Além das consequências para os alunos, na medida em que as escolas particulares e cooperativas vão ter de deixar de fora muitos alunos para os quais não vão receber financiamento do Estado, será provável que algumas escolas despeçam docentes.

Para já, as escolas estão sem saber o que fazer. Disso mesmo deu conta ao Observador Fátima Nunes, da direção pedagógica da Academia Amadores de Música. “Tínhamos 143 alunos a frequentar o articulado no ano passado. Este ano temos financiamento para 125 e ainda não sabemos muito bem como vamos fazer, nem sabemos quando vamos começar as aulas. Temos a escola em jogo, os vencimentos em jogo.”

Já João Pereira, que dirige também a Academia de Música e Dança do Fundão, tem “55 alunos para entrar no 5.º ano de escolaridade, que corresponde ao número de alunos que saiu do 9.º ano e tenho apenas 24 financiados. Os que ficaram seriados nos primeiros 24 lugares na prova entram”. “Ou se reforça o financiamento deste tipo de ensino ou então não há milagres e o que vai acontecer é tirar de um lado para meter noutro.
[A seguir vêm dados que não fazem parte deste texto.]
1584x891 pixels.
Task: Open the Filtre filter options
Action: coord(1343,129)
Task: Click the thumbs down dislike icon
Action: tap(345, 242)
Não vai ser possível satisfazer toda a gente”, afirmou.

Para já as escolas aguardam os resultados definitivos do concurso, sendo que as aulas já tiveram início em alguns estabelecimentos de ensino e todas vão estar em marcha a partir de segunda-feira.

“O concurso tinha tudo para correr bem e correu mal”, afirma Rodrigo Queiroz e Melo, que preferia que se tivesse encontrado uma solução onde houvesse uma norma travão como a de “ninguém se poder candidatar a um financiamento superior ao que tinha tido no ano anterior”, ficando ao critério de cada colégio ou academia decidir quantos alunos seriam acompanhados.